● Exercise: Please echo the records from the line with "How do I perform: Click" to the line with "point(410,709)", including both, and leave the pictures out.

● Information supplied:
§

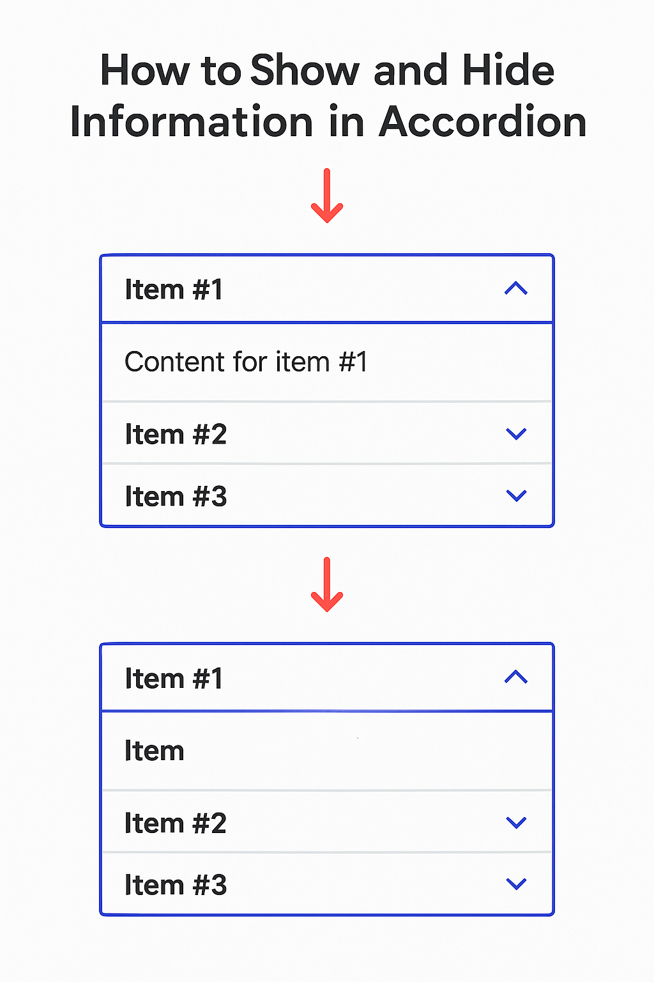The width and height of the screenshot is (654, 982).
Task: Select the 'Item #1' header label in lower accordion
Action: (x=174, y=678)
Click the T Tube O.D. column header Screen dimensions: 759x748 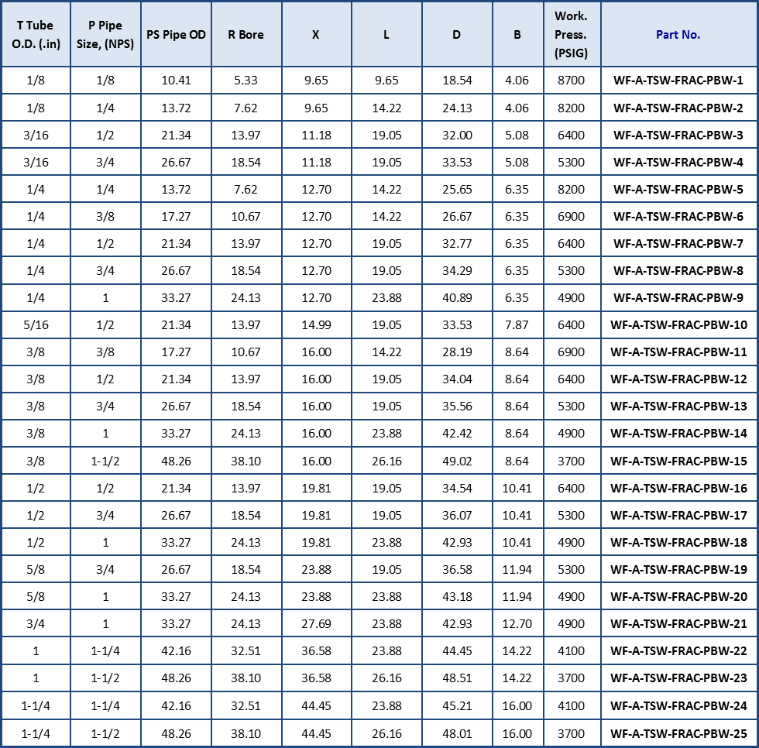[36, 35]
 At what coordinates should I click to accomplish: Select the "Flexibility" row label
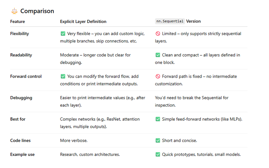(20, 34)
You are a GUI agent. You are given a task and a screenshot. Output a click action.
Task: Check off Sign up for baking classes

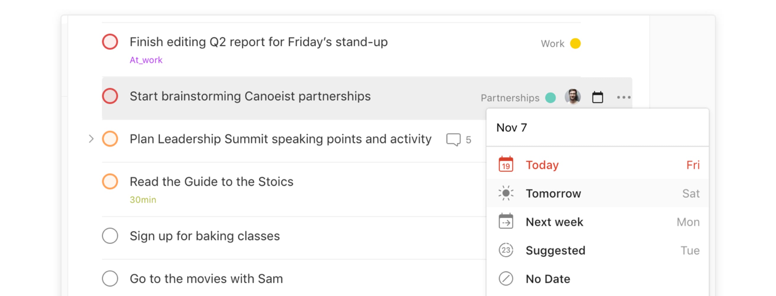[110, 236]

§

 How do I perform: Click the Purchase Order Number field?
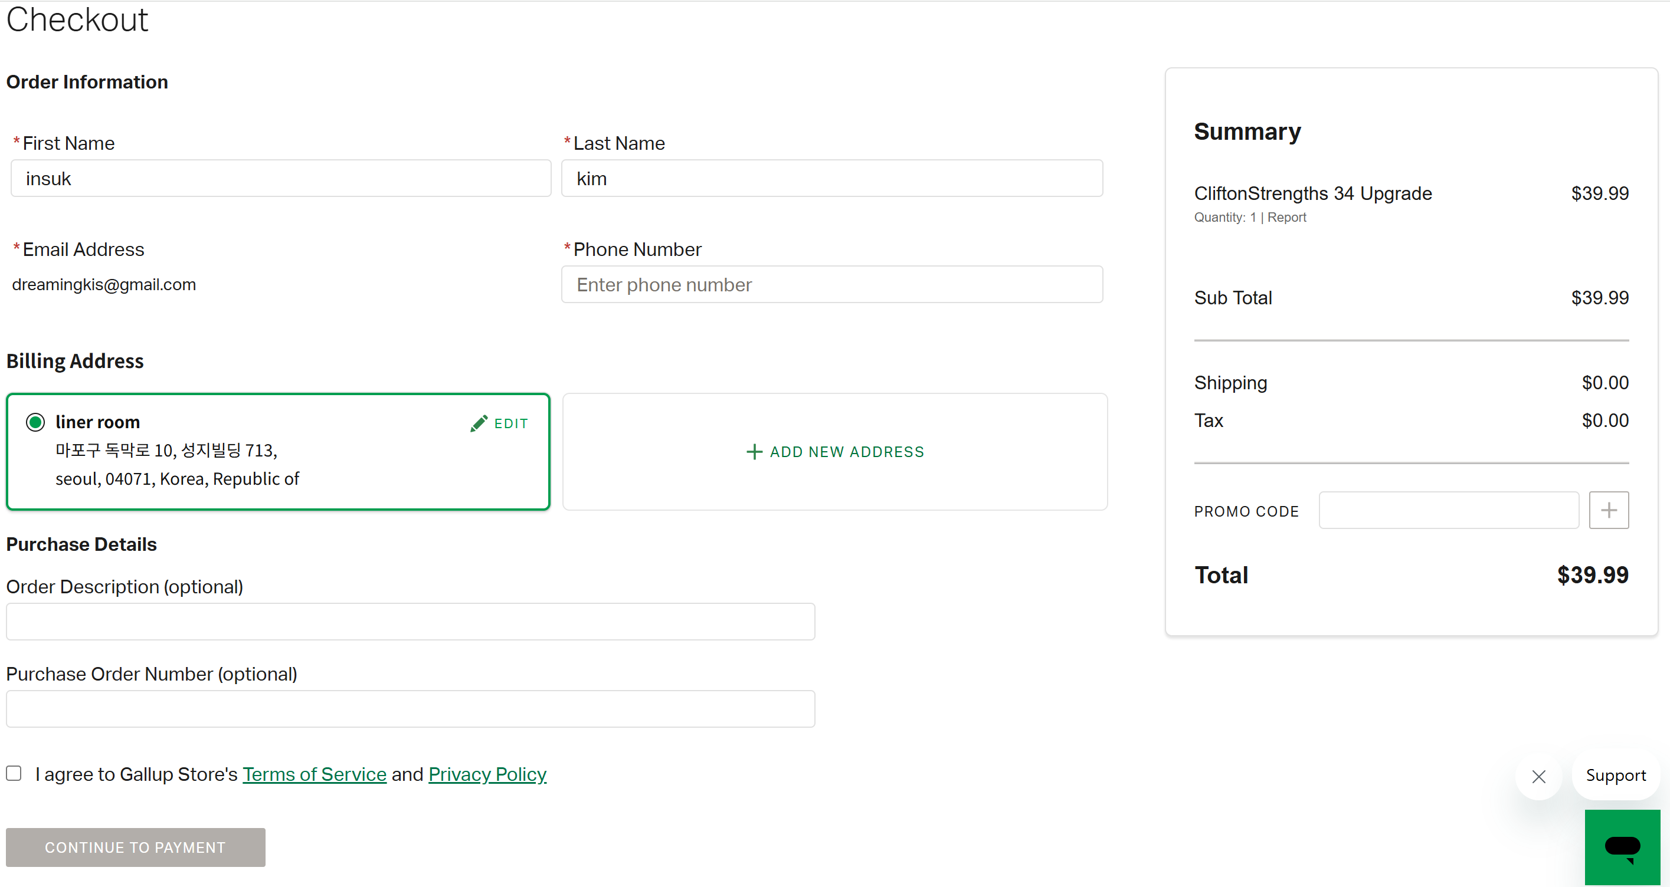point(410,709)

§

● Response:
 How do I perform: Click the Purchase Order Number field?
point(410,709)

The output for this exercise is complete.